_Required action_
Down to the last character, repeat the entries beneath this task.
++++ Data records
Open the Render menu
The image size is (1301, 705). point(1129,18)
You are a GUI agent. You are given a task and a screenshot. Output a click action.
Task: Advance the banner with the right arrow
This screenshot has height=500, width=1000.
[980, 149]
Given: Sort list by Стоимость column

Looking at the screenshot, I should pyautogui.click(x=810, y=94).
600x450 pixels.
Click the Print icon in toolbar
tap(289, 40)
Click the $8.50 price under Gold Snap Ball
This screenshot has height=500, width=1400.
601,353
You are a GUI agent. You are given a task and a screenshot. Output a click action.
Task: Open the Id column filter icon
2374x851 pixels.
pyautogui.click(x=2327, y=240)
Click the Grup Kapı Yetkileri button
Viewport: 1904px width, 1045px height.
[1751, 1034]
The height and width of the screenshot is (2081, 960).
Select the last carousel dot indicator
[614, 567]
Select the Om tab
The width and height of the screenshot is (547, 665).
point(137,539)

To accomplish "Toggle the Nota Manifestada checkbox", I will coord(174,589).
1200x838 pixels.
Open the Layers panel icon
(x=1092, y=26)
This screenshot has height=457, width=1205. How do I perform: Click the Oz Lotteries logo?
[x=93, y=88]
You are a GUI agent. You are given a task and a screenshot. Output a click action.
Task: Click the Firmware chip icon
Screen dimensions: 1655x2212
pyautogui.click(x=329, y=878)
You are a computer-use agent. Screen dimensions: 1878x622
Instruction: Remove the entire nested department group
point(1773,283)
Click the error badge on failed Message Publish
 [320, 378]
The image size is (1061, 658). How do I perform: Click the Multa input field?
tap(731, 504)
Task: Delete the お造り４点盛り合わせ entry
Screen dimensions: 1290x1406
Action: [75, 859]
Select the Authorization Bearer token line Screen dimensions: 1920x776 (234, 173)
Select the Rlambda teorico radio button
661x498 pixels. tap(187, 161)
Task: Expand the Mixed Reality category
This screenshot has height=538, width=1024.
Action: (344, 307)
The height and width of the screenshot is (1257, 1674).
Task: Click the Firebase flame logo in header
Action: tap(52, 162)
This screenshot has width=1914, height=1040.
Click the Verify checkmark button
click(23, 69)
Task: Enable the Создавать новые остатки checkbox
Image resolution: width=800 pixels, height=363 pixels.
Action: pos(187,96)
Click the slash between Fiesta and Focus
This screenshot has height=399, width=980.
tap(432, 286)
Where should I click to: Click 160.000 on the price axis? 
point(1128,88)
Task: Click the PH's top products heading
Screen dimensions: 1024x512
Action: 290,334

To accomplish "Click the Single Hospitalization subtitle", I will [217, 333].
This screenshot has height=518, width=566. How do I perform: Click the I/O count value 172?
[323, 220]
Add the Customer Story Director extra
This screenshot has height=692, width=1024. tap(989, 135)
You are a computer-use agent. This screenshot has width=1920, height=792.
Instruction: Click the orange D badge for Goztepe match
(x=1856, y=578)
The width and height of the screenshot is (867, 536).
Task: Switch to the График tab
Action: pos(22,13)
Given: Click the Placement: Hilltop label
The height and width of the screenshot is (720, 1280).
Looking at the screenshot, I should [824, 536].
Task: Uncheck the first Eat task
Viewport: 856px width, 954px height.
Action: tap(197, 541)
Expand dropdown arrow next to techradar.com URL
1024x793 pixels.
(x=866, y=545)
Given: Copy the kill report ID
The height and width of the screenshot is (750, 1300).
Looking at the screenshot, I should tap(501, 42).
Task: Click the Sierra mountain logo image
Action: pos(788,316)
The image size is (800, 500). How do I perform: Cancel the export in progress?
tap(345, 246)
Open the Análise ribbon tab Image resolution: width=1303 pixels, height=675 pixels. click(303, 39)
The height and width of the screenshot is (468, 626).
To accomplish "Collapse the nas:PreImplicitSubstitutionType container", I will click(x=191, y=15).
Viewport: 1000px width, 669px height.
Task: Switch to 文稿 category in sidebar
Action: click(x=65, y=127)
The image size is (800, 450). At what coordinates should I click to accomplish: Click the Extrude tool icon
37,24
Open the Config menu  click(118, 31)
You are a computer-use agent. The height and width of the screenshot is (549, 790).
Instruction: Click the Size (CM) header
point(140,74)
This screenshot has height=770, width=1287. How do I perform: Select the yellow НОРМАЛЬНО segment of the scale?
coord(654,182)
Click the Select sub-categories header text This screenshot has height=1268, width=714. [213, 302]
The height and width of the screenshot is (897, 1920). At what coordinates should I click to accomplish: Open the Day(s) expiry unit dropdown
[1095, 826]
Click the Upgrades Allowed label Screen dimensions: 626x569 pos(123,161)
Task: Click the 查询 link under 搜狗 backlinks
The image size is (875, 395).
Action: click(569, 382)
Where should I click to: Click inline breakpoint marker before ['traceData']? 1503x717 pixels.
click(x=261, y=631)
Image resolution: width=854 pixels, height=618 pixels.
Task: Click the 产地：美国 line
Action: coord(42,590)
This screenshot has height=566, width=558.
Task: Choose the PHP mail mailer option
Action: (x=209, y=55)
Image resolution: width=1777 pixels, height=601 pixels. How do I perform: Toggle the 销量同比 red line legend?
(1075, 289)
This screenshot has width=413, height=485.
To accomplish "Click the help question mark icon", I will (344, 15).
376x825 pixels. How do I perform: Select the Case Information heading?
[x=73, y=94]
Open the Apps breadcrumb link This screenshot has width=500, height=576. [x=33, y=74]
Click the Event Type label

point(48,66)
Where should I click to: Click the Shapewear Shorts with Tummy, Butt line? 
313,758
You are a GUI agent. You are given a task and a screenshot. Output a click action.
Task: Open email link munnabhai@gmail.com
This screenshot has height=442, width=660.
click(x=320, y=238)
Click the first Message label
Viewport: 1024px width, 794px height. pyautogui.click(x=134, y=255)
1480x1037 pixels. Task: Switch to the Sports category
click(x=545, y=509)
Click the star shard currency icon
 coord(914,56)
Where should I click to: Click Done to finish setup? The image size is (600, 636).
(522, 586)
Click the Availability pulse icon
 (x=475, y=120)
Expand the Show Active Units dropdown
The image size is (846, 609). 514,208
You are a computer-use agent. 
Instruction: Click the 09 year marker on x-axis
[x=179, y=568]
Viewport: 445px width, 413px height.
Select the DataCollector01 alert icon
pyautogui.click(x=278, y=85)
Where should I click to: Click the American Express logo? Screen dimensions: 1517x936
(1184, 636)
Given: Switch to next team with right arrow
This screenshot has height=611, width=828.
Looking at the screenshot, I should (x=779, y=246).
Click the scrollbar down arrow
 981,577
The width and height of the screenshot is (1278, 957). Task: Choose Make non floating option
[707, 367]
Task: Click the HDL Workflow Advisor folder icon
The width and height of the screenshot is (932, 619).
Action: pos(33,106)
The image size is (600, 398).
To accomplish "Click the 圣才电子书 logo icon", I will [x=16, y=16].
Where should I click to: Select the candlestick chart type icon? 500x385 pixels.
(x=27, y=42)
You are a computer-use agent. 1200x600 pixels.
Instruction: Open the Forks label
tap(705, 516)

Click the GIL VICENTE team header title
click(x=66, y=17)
++++++++
_Reply_
Open the Render menu
The image size is (1301, 705). point(1129,18)
You are a GUI agent. You are given a task and a screenshot. Output a click action.
Task: Advance the banner with the right arrow
This screenshot has height=500, width=1000.
[980, 149]
Given: Sort list by Стоимость column

Looking at the screenshot, I should pyautogui.click(x=810, y=94).
600x450 pixels.
Click the Print icon in toolbar
tap(289, 40)
Click the $8.50 price under Gold Snap Ball
This screenshot has height=500, width=1400.
601,353
You are a GUI agent. You are given a task and a screenshot. Output a click action.
Task: Open the Id column filter icon
2374x851 pixels.
pyautogui.click(x=2327, y=240)
Click the Grup Kapı Yetkileri button
Viewport: 1904px width, 1045px height.
[1751, 1034]
The height and width of the screenshot is (2081, 960).
Select the last carousel dot indicator
[614, 567]
Select the Om tab
The width and height of the screenshot is (547, 665).
point(137,539)

To accomplish "Toggle the Nota Manifestada checkbox", I will coord(174,589).
1200x838 pixels.
Open the Layers panel icon
(x=1092, y=26)
This screenshot has height=457, width=1205. How do I perform: Click the Oz Lotteries logo?
[x=93, y=88]
You are a GUI agent. You are given a task and a screenshot. Output a click action.
Task: Click the Firmware chip icon
Screen dimensions: 1655x2212
pyautogui.click(x=329, y=878)
You are a computer-use agent. Screen dimensions: 1878x622
Instruction: Remove the entire nested department group
point(1773,283)
Click the error badge on failed Message Publish
 [320, 378]
The image size is (1061, 658). How do I perform: Click the Multa input field?
tap(731, 504)
Task: Delete the お造り４点盛り合わせ entry
Screen dimensions: 1290x1406
Action: [75, 859]
Select the Authorization Bearer token line Screen dimensions: 1920x776 (234, 173)
Select the Rlambda teorico radio button
661x498 pixels. tap(187, 161)
Task: Expand the Mixed Reality category
This screenshot has height=538, width=1024.
Action: (344, 307)
The height and width of the screenshot is (1257, 1674).
Task: Click the Firebase flame logo in header
Action: tap(52, 162)
This screenshot has width=1914, height=1040.
Click the Verify checkmark button
click(23, 69)
Task: Enable the Создавать новые остатки checkbox
Image resolution: width=800 pixels, height=363 pixels.
Action: pos(187,96)
Click the slash between Fiesta and Focus
This screenshot has height=399, width=980.
tap(432, 286)
Where should I click to: Click 160.000 on the price axis? 
point(1128,88)
Task: Click the PH's top products heading
Screen dimensions: 1024x512
Action: 290,334

To accomplish "Click the Single Hospitalization subtitle", I will [217, 333].
This screenshot has height=518, width=566. How do I perform: Click the I/O count value 172?
[323, 220]
Add the Customer Story Director extra
This screenshot has height=692, width=1024. tap(989, 135)
You are a computer-use agent. This screenshot has width=1920, height=792.
Instruction: Click the orange D badge for Goztepe match
(x=1856, y=578)
The width and height of the screenshot is (867, 536).
Task: Switch to the График tab
Action: pos(22,13)
Given: Click the Placement: Hilltop label
The height and width of the screenshot is (720, 1280).
Looking at the screenshot, I should [824, 536].
Task: Uncheck the first Eat task
Viewport: 856px width, 954px height.
Action: tap(197, 541)
Expand dropdown arrow next to techradar.com URL
1024x793 pixels.
(x=866, y=545)
Given: Copy the kill report ID
The height and width of the screenshot is (750, 1300).
Looking at the screenshot, I should tap(501, 42).
Task: Click the Sierra mountain logo image
Action: pos(788,316)
The image size is (800, 500). How do I perform: Cancel the export in progress?
tap(345, 246)
Open the Análise ribbon tab Image resolution: width=1303 pixels, height=675 pixels. click(303, 39)
The height and width of the screenshot is (468, 626).
To accomplish "Collapse the nas:PreImplicitSubstitutionType container", I will click(x=191, y=15).
Viewport: 1000px width, 669px height.
Task: Switch to 文稿 category in sidebar
Action: click(x=65, y=127)
The image size is (800, 450). At what coordinates should I click to accomplish: Click the Extrude tool icon
37,24
Open the Config menu  click(118, 31)
You are a computer-use agent. The height and width of the screenshot is (549, 790).
Instruction: Click the Size (CM) header
point(140,74)
This screenshot has height=770, width=1287. How do I perform: Select the yellow НОРМАЛЬНО segment of the scale?
coord(654,182)
Click the Select sub-categories header text This screenshot has height=1268, width=714. [213, 302]
The height and width of the screenshot is (897, 1920). At what coordinates should I click to accomplish: Open the Day(s) expiry unit dropdown
[1095, 826]
Click the Upgrades Allowed label Screen dimensions: 626x569 pos(123,161)
Task: Click the 查询 link under 搜狗 backlinks
The image size is (875, 395).
Action: click(569, 382)
Where should I click to: Click inline breakpoint marker before ['traceData']? 1503x717 pixels.
click(x=261, y=631)
Image resolution: width=854 pixels, height=618 pixels.
Task: Click the 产地：美国 line
Action: coord(42,590)
This screenshot has height=566, width=558.
Task: Choose the PHP mail mailer option
Action: (x=209, y=55)
Image resolution: width=1777 pixels, height=601 pixels. How do I perform: Toggle the 销量同比 red line legend?
(1075, 289)
This screenshot has width=413, height=485.
To accomplish "Click the help question mark icon", I will (344, 15).
376x825 pixels. How do I perform: Select the Case Information heading?
[x=73, y=94]
Open the Apps breadcrumb link This screenshot has width=500, height=576. [x=33, y=74]
Click the Event Type label

point(48,66)
Where should I click to: Click the Shapewear Shorts with Tummy, Butt line? 
313,758
You are a GUI agent. You are given a task and a screenshot. Output a click action.
Task: Open email link munnabhai@gmail.com
This screenshot has height=442, width=660.
click(x=320, y=238)
Click the first Message label
Viewport: 1024px width, 794px height. pyautogui.click(x=134, y=255)
1480x1037 pixels. Task: Switch to the Sports category
click(x=545, y=509)
Click the star shard currency icon
 coord(914,56)
Where should I click to: Click Done to finish setup? The image size is (600, 636).
(522, 586)
Click the Availability pulse icon
 (x=475, y=120)
Expand the Show Active Units dropdown
The image size is (846, 609). 514,208
You are a computer-use agent. 
Instruction: Click the 09 year marker on x-axis
[x=179, y=568]
Viewport: 445px width, 413px height.
Select the DataCollector01 alert icon
pyautogui.click(x=278, y=85)
Where should I click to: Click the American Express logo? Screen dimensions: 1517x936
(1184, 636)
Given: Switch to next team with right arrow
This screenshot has height=611, width=828.
Looking at the screenshot, I should (x=779, y=246).
Click the scrollbar down arrow
 981,577
The width and height of the screenshot is (1278, 957). Task: Choose Make non floating option
[707, 367]
Task: Click the HDL Workflow Advisor folder icon
The width and height of the screenshot is (932, 619).
Action: pos(33,106)
The image size is (600, 398).
To accomplish "Click the 圣才电子书 logo icon", I will [x=16, y=16].
Where should I click to: Select the candlestick chart type icon? 500x385 pixels.
(x=27, y=42)
You are a computer-use agent. 1200x600 pixels.
Instruction: Open the Forks label
tap(705, 516)

Click the GIL VICENTE team header title
click(x=66, y=17)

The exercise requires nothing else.